SYDNEY — Australia's embattled Prime Minister Julia Gillard Monday vowed to retain a controversial tax on mining profits if she succeeds in forming a government following deadlocked national polls.
Gillard said she had brokered an agreement with the mining sector ahead of Saturday's elections, which ended with neither her centre-left Labor Party or the main opposition Liberal/National coalition holding enough seats to govern.
"I entered a breakthrough agreement with the Australian miners, our biggest miners, about the Minerals Resource Rent Tax and I will be honouring that agreement," Gillard told reporters in Canberra.
Gillard struck a crucial deal with mining giants BHP Billiton, Rio Tinto and Xstrata that will place a 30 percent tax on iron ore and coal profits, within days of deposing Kevin Rudd as prime minister in a party coup.
The deal effectively watered down Rudd's original plan to tax all resources companies at a rate of 40 percent on profits -- a move which provoked a furious backlash from the country's most important export sector.
Liberal leader Tony Abbott has vowed to scrap the levy if he becomes prime minister and major mining shares lifted Monday on the prospect of him forming a government, with BHP shares up 0.55 percent and Rio Tinto rising 0.87 percent.

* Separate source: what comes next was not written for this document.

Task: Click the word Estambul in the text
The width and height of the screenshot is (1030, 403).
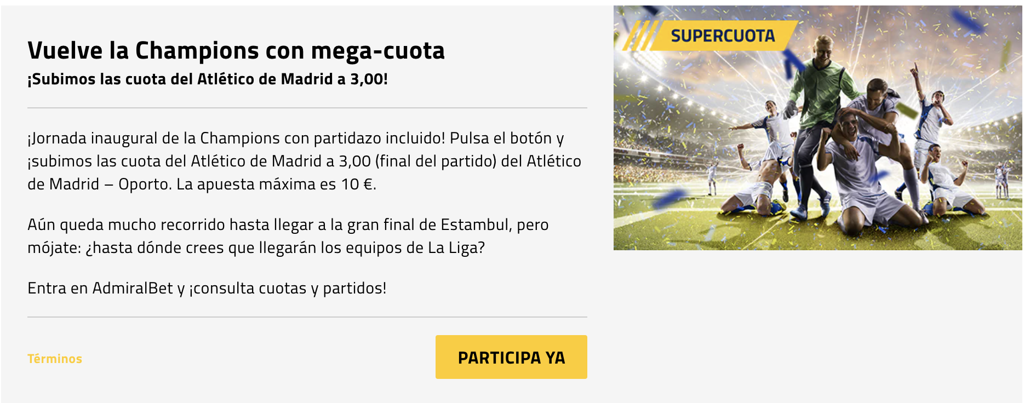Action: [x=476, y=224]
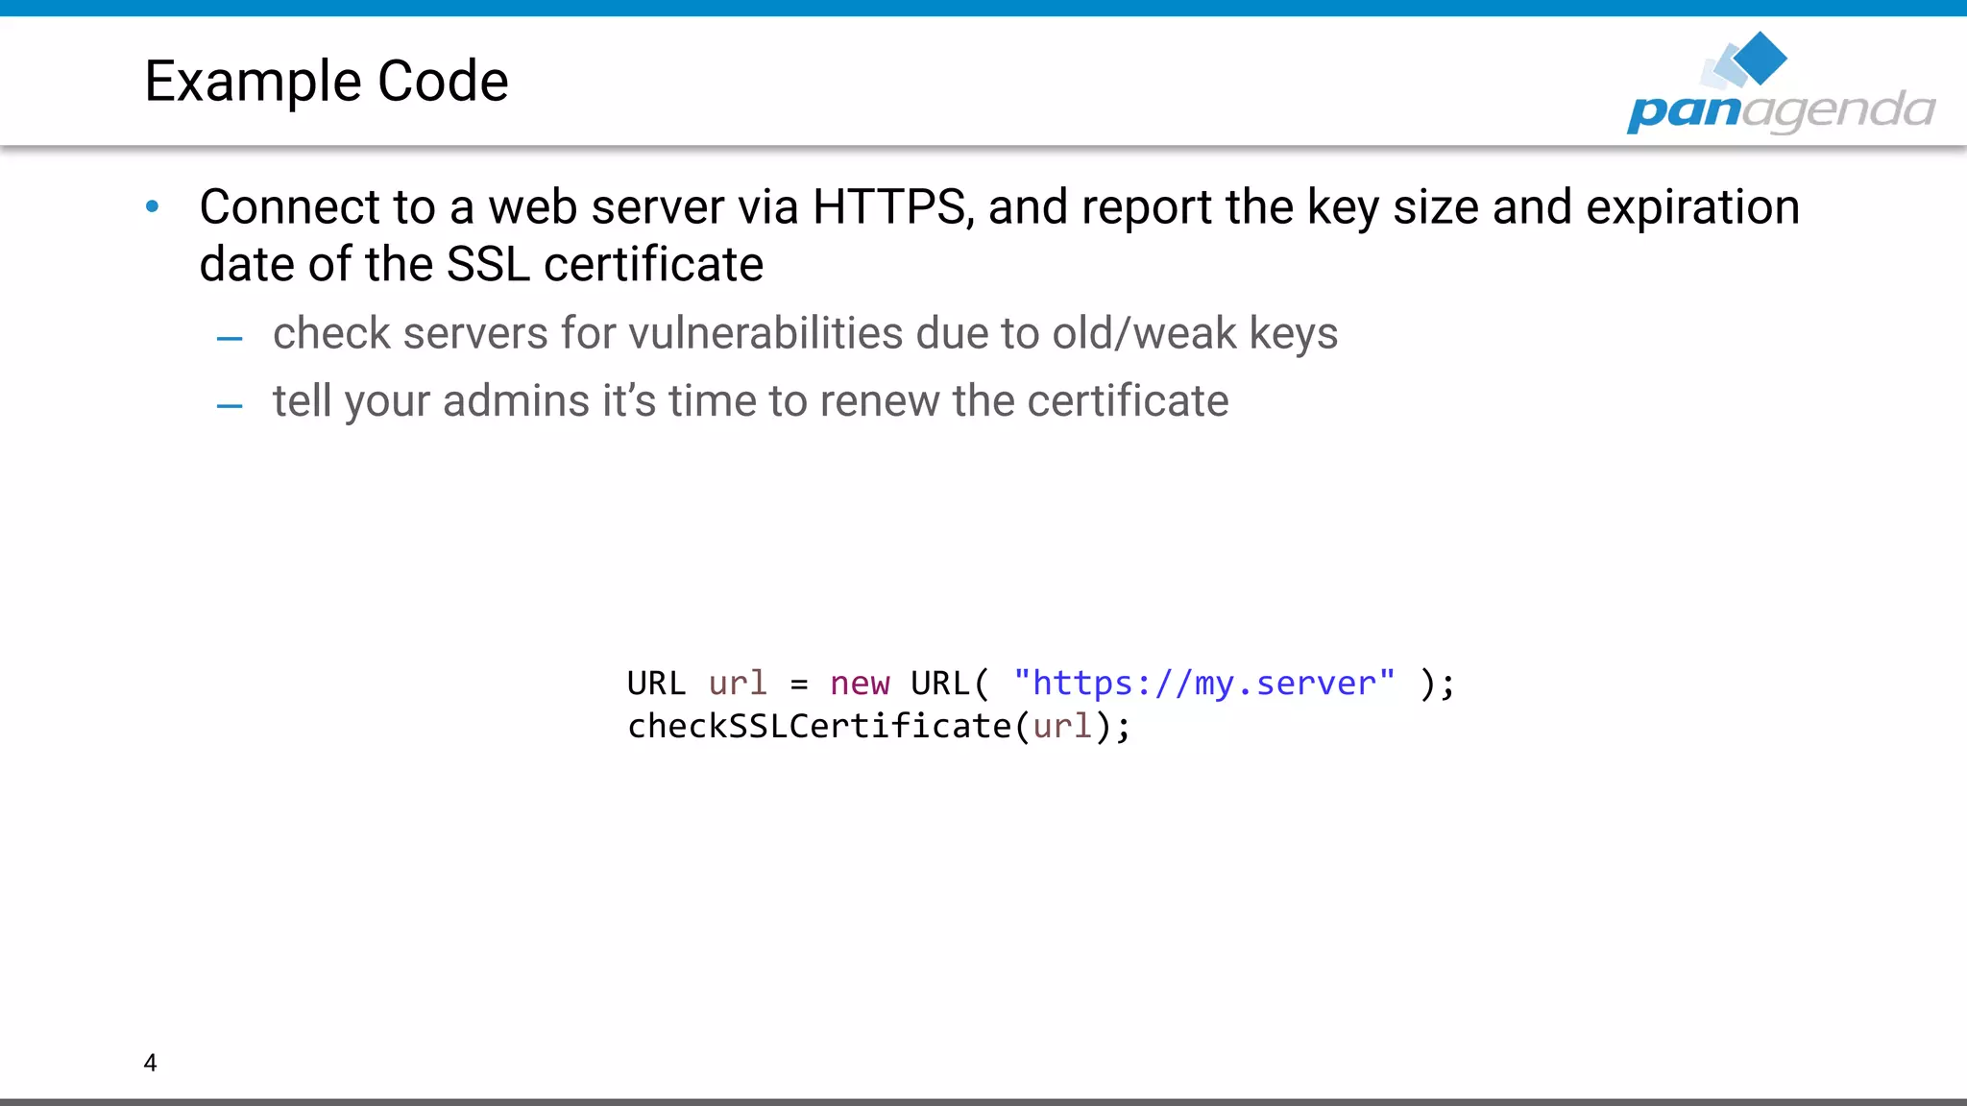
Task: Click the blue bullet point marker
Action: (153, 206)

Votes are still being counted in Australia's national polls, but at least three independents are set to hold the balance of power in parliament and are being wooed by Gillard and Abbott to support their parties.

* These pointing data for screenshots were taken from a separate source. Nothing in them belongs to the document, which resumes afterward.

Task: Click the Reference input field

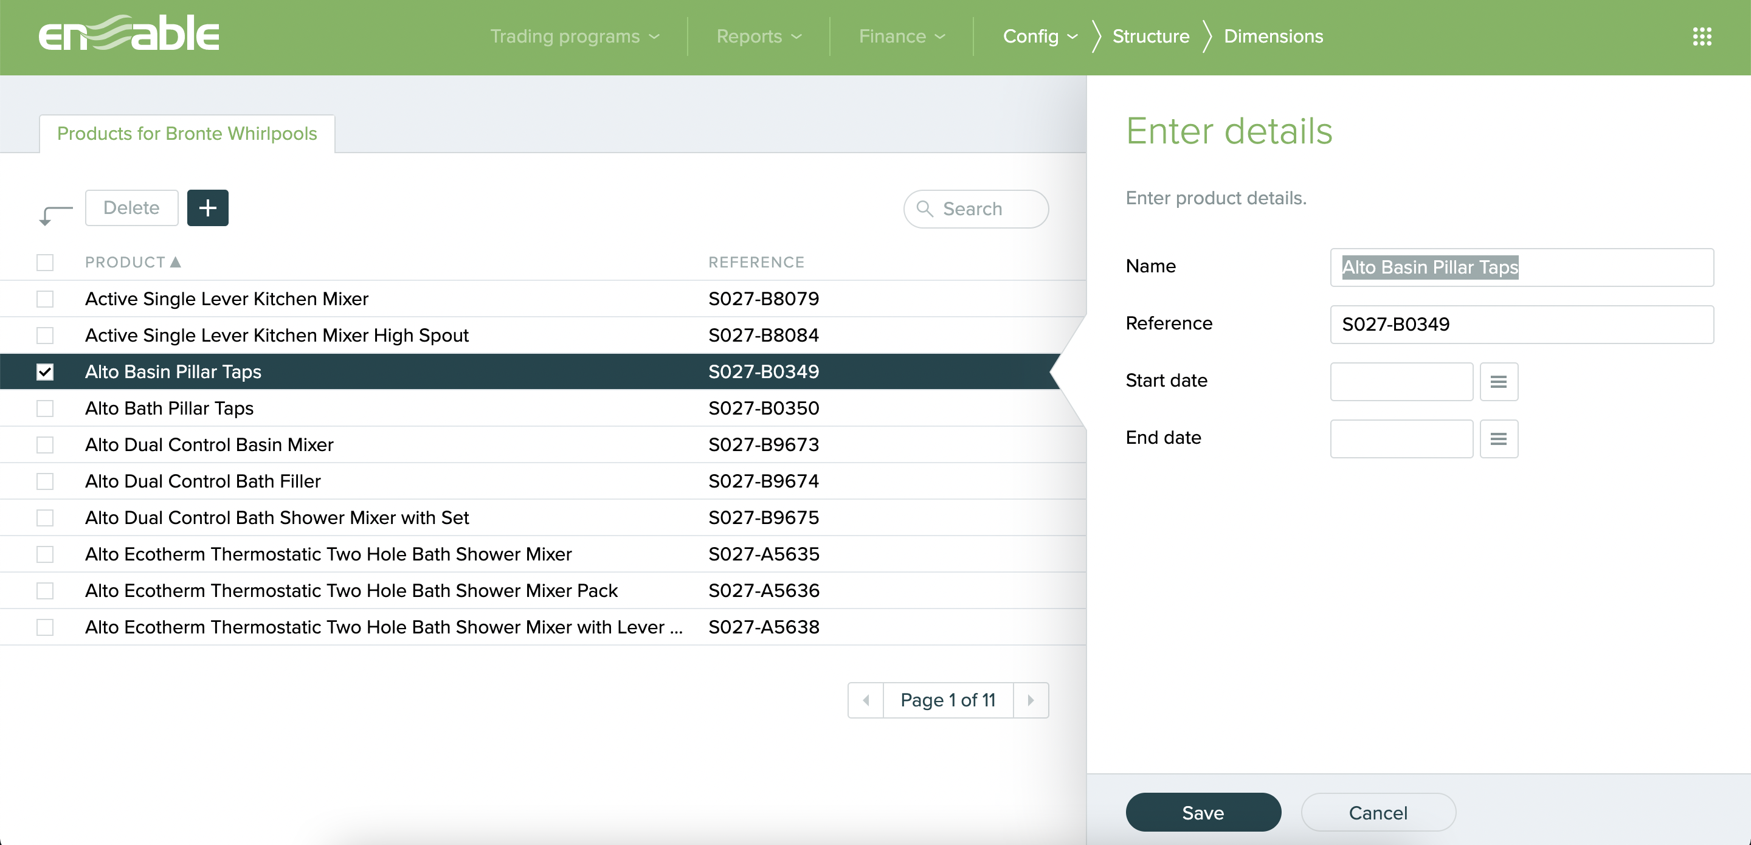Action: [1521, 324]
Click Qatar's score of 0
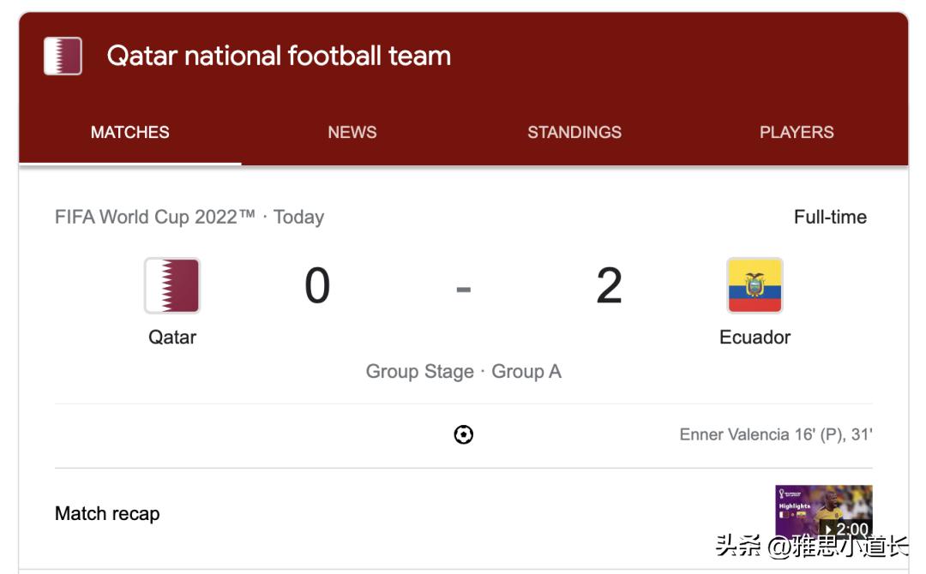Viewport: 926px width, 574px height. tap(317, 286)
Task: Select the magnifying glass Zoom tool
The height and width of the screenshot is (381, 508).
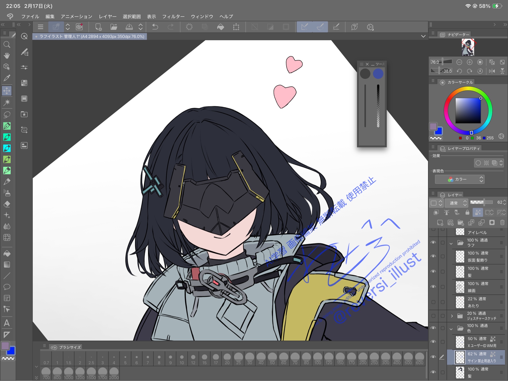Action: (x=7, y=45)
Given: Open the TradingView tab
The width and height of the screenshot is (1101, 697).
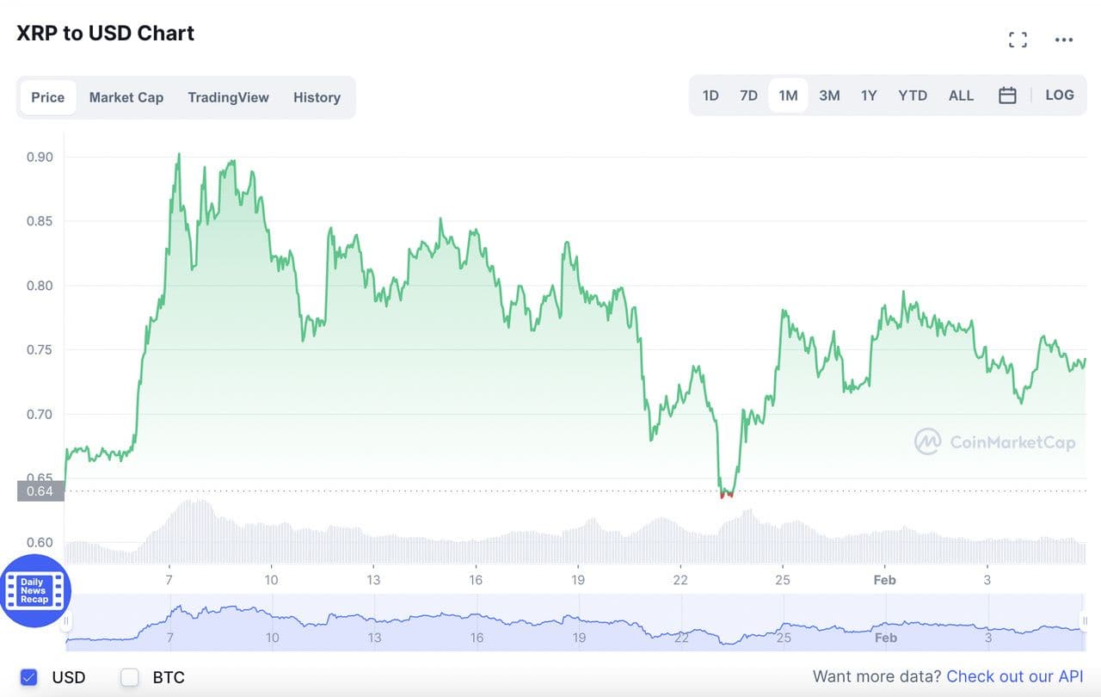Looking at the screenshot, I should (x=228, y=97).
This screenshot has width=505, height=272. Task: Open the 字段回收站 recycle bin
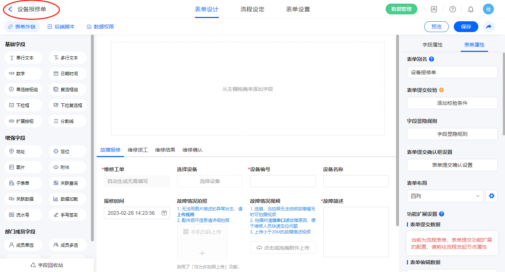click(47, 265)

Gillard said Monday she would negotiate with the independents in good faith, but refused to say what offers could be made to win their support.
"The policies of the government are the policies announced during the election campaign," she said, adding that she was not going to play any "rule in, rule out" game.
Voter concern about the tax, particularly that it could drive jobs and investment overseas, is believed to have contributed to Labor's loss of a swathe of seats in the key mining states of Queensland and Western Australia.